511 – Modal Logic
TuTh 9:30- 10:45
This course is intended to follow Philosophy 310 (Intermediate Logic), and examines various modal logical systems including alethic modal logic, epistemic logic, deontic logic, tense logic, and the logic of propositional attitudes. Emphasis will be on quantification, identity, descriptions, scoped singular terms, and actuality. Text: Hardegree, Introduction to Modal Logic (available on-line). Prerequisite: Philosophy 310, or consent of the instructor. For more information, consult the course website.
551 – Metaphysics
This will be a seminar on the metaphysics of modality. It will be designed to minimize overlap with Philosophy 701L. Topics may include: combinatorial theories of possibility; the relationship between metaphysical and other varieties of necessity; counterfactuals; the varieties of supervenience and the logical relations among them; the status of de re modal claims; essentialism (in particular, essentialism about origins); haecceitism and anti-haecceitism; two-dimensional modal semantics; and arguments that everything exists necessarily. (Advanced undergraduates who wish to take this course must obtain the instructor's permission.)
562 – History of Ethics
We will focus on a small number of classic works in the history of moral philosophy. There will be a lot of reading; texts will be determined by class interest, but will probably include works by Plato, Aristotle, Mill, Kant, and Moore. Requirements: take-home midterm exam; take-home final; occasional written homework assignments. Prerequisites: two courses in philosophy, including an introductory course in ethics.
592A – Aristotle's Ethics
Tu 7:00-9:30 P.M.
A close reading of Aristotle’s Nicomachean Ethics, plus a discussion of some of the most interesting recent secondary literature on Aristotle’s ethics, including two or three published pieces by former UMass students. Course requirements: two seminar presentations, a short paper and a longer paper. Prerequisites: at least three philosophy courses, including one course in ancient philosophy.
593M – Philosophy of Mind
The mind-body problem breaks down into two questions: how can mere matter think and how can it be conscious? We will investigate both of these issues through a critical evaluation of the computational-representational theory of mind. Readings will include Chalmers, Dretske, Fodor, Levine, Lycan, Rey, and others. Prerequisites: three courses in philosophy, or consent of instructor.

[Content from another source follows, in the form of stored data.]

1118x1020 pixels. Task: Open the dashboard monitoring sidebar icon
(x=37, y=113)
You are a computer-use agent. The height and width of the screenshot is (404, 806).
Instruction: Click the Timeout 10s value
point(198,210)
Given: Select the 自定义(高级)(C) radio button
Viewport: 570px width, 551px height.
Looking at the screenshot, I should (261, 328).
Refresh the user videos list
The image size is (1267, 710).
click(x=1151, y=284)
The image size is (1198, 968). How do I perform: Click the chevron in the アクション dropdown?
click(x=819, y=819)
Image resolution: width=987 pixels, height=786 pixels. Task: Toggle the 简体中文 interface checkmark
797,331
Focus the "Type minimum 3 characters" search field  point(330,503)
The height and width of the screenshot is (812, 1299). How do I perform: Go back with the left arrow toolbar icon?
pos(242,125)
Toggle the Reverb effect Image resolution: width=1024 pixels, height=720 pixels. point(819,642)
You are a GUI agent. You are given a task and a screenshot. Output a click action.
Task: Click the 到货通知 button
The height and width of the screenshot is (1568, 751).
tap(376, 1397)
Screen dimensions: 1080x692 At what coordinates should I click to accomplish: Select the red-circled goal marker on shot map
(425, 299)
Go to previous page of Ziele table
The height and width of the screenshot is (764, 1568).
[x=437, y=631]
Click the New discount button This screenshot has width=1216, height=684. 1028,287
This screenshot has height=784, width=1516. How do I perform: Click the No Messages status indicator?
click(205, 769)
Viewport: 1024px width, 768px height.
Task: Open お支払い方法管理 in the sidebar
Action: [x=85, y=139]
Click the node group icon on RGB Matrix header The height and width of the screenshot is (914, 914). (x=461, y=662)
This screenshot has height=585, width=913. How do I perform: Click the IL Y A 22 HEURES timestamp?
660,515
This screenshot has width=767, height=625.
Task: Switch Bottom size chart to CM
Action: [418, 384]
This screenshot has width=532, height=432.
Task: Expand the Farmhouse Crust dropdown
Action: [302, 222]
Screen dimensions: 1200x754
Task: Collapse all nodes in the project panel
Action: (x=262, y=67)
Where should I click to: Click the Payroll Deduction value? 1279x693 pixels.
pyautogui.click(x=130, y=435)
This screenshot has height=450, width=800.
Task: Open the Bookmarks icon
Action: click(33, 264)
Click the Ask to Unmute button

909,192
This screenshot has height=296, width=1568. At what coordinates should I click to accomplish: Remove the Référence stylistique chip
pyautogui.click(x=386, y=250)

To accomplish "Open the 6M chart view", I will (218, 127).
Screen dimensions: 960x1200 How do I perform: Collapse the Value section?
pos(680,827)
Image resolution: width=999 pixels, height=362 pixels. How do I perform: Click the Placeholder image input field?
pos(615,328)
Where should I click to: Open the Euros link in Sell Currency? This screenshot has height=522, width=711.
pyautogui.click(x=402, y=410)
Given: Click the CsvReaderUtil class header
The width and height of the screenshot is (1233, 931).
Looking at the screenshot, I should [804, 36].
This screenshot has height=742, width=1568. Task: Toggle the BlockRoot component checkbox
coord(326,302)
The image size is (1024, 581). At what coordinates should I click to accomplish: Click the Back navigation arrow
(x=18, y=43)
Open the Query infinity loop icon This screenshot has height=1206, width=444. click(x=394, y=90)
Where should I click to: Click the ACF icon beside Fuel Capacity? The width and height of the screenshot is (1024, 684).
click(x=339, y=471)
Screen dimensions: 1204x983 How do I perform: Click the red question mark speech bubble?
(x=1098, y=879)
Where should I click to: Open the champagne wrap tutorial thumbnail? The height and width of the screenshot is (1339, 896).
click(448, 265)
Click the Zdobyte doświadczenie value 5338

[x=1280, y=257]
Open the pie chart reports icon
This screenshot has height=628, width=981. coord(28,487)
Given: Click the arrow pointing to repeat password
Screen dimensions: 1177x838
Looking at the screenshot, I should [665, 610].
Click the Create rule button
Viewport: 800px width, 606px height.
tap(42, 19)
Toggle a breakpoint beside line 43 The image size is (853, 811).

701L – Selected Philosopher: Lewis
A survey of the philosophical views of David Lewis, focusing on metaphysics, epistemology, philosophy of science, and philosophy of mind.
703 – Problems in History of Philosophy
782 – Philosophy of Religion
This seminar will focus on some of the large metaphysical issues that arise in the context of classical theism: e.g., Freedom and Foreknowledge, Time and Eternity, the Ontological Argument, the Problem of Evil, Middle Knowledge. We shall read works by philosophers such as Alvin Plantinga, Peter van Inwagen, David Lewis, Marilyn McCord Adams, Robert M. Adams, John Martin Fischer, David Widerker, Linda Zabzebski, Eleonore Stump and Norman Kretzmann. Texts: Articles. Course requirements: Short paper, term paper, class presentation(s). Prerequisites: Graduate status in philosophy or permission of the instructor.
791P – Perception and Knowledge
We will investigate a cluster of questions concerning the nature of perceptual experience, with an eye toward understanding its role in the generation of empirical knowledge. Issues will include the following: Is perception direct or inferential? What is the content of perceptual experience? Is this content conceptual or non-conceptual? Disjunctivism: can a non-veridical experience properly be regarded as belonging to the same type as a veridical experience? Does demonstration play an essential role in perception? Readings will be drawn mostly from contemporary sources.
792F – Free Will, Blame, and Determinism
Free Will Incompatibilists hold that determinism precludes anyone's having free will; i.e., they hold that, necessarily, if determinism is true, then no one can do otherwise than she, in fact, does. Many Free Will Incompatibilists also endorse Blame Incompatibilism, the thesis that, necessarily, if determinism is true, then no one is blameworthy for anything. In this class, we will critically evaluate the standard arguments for Free Will and Blame Incompatibilism. Among others, we will discuss work by Peter van Inwagen, David Lewis, Harry Frankfurt, and John Martin Fischer.